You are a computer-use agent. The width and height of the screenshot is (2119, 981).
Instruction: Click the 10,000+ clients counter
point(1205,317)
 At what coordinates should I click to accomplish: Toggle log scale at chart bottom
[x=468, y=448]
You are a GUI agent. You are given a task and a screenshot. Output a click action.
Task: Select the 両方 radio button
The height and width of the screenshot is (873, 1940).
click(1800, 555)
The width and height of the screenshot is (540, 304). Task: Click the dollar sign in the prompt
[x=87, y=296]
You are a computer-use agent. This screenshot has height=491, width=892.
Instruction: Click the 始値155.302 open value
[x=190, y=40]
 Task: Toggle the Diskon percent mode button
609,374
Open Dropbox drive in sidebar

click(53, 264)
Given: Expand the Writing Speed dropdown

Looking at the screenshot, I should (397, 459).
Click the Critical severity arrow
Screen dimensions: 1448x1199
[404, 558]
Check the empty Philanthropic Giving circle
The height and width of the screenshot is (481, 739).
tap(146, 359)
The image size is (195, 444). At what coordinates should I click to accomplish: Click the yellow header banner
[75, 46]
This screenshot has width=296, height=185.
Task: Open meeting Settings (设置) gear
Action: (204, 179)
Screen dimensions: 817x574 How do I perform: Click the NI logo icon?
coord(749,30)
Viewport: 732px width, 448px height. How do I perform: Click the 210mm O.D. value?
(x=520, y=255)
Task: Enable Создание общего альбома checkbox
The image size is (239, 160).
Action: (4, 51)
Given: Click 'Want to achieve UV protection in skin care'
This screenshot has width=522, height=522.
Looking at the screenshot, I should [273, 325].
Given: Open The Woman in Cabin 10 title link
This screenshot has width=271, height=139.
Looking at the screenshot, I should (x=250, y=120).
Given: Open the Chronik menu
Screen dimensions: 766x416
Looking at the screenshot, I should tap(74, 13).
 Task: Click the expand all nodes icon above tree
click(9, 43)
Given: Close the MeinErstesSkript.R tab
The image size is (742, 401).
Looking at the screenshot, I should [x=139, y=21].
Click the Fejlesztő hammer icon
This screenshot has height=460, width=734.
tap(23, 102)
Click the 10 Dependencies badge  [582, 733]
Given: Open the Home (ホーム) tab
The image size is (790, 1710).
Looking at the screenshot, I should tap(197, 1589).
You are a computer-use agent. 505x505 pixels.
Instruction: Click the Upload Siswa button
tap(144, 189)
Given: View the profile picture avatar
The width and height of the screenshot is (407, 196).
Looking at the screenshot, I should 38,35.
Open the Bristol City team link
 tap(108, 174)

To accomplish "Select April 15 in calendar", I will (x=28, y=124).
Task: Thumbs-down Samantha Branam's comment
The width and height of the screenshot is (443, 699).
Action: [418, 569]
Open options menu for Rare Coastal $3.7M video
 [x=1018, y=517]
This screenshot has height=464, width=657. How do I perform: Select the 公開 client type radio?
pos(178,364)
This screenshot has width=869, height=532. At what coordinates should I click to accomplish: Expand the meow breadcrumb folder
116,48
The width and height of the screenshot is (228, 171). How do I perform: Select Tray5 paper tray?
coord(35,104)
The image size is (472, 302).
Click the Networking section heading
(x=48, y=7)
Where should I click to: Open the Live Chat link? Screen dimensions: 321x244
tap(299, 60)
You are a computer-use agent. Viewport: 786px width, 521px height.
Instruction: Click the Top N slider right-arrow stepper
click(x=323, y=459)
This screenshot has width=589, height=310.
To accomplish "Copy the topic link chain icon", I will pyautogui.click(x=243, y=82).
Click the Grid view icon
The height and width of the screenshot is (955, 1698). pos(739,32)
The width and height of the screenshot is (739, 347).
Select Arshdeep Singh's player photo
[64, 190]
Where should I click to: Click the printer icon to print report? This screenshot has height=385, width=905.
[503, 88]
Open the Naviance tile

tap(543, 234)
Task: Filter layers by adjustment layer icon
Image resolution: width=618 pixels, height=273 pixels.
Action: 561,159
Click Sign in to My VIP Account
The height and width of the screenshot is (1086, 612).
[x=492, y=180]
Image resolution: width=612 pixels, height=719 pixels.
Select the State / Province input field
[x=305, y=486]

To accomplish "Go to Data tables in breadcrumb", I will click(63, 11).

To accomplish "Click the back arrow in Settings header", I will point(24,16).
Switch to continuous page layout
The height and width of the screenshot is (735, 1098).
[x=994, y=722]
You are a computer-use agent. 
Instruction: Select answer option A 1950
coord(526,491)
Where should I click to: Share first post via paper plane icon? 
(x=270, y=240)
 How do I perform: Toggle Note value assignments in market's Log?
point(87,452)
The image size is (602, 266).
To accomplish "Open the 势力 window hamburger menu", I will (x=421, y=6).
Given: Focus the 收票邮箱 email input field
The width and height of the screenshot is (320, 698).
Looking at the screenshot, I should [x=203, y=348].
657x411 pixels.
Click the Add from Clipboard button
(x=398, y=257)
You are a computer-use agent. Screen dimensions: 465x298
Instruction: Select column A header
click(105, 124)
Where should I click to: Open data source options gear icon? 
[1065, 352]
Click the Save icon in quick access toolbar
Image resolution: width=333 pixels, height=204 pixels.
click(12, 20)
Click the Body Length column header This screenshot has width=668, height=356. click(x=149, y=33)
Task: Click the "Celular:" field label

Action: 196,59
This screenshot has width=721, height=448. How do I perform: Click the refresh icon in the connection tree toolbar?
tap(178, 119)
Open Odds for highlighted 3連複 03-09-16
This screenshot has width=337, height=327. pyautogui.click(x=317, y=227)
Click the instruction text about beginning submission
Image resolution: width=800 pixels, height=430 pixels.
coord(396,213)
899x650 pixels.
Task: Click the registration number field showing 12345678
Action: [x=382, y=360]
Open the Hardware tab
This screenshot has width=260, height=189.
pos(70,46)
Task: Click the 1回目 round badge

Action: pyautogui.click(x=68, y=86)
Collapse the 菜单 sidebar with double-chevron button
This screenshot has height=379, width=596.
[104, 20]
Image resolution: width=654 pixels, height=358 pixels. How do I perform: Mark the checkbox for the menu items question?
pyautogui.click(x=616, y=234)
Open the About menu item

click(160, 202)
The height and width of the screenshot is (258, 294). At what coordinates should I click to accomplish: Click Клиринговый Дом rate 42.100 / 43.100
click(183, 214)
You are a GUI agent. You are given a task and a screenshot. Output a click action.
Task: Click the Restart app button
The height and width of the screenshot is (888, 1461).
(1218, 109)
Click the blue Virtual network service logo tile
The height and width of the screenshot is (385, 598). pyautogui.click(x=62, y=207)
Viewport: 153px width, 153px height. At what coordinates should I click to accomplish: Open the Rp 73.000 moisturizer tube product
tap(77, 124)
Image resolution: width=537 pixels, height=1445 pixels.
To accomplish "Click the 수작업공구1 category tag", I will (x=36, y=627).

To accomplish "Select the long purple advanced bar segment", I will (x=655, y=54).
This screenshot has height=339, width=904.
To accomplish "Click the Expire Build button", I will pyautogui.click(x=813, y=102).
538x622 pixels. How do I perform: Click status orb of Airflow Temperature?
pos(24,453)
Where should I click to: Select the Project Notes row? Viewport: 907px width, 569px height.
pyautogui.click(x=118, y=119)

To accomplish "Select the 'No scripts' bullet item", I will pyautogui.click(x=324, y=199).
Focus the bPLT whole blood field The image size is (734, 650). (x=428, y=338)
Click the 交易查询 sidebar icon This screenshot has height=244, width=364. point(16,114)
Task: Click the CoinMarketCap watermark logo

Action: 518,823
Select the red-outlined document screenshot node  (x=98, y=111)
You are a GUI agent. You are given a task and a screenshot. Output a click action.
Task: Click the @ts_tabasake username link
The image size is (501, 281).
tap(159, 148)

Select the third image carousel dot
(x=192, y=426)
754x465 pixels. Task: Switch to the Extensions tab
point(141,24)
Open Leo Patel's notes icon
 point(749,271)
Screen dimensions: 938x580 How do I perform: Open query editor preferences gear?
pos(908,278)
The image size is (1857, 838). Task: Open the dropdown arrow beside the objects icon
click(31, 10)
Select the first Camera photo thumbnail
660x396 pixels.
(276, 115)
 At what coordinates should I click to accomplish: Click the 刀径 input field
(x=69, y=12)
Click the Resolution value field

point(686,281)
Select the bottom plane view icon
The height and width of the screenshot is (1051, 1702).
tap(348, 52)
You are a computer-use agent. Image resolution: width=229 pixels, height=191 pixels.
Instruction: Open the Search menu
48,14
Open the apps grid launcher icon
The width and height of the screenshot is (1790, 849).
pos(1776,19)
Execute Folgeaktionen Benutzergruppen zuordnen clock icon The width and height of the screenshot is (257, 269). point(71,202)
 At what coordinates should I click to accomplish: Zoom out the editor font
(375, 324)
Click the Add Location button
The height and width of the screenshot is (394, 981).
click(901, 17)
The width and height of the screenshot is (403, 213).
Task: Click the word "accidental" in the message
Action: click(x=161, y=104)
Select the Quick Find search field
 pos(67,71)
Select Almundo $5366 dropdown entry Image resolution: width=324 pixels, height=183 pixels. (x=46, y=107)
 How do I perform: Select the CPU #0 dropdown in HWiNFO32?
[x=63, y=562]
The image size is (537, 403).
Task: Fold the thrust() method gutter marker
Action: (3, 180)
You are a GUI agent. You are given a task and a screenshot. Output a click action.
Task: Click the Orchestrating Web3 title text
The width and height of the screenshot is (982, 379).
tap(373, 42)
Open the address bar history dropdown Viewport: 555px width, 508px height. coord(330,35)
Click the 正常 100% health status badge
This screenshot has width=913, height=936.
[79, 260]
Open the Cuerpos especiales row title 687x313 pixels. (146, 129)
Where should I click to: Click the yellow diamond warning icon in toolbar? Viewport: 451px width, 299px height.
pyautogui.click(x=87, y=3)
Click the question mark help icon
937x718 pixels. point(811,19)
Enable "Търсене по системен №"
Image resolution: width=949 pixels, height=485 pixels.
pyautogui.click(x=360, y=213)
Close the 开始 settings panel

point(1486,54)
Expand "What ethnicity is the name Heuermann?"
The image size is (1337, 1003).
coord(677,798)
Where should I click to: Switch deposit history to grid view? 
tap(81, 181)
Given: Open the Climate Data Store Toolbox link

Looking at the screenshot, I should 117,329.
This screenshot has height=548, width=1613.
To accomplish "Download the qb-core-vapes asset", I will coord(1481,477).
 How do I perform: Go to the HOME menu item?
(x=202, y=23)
··········
◆ Problem to solve ◆
Copy the items above verbatim, beginning with their first line and stopping after the line that contains "tap(146, 359)".

◆ Output below ◆
You are a computer-use agent. The width and height of the screenshot is (2119, 981).
Instruction: Click the 10,000+ clients counter
point(1205,317)
 At what coordinates should I click to accomplish: Toggle log scale at chart bottom
[x=468, y=448]
You are a GUI agent. You are given a task and a screenshot. Output a click action.
Task: Select the 両方 radio button
The height and width of the screenshot is (873, 1940).
click(1800, 555)
The width and height of the screenshot is (540, 304). Task: Click the dollar sign in the prompt
[x=87, y=296]
You are a computer-use agent. This screenshot has height=491, width=892.
Instruction: Click the 始値155.302 open value
[x=190, y=40]
 Task: Toggle the Diskon percent mode button
609,374
Open Dropbox drive in sidebar

click(53, 264)
Given: Expand the Writing Speed dropdown

Looking at the screenshot, I should (397, 459).
Click the Critical severity arrow
Screen dimensions: 1448x1199
[404, 558]
Check the empty Philanthropic Giving circle
The height and width of the screenshot is (481, 739).
tap(146, 359)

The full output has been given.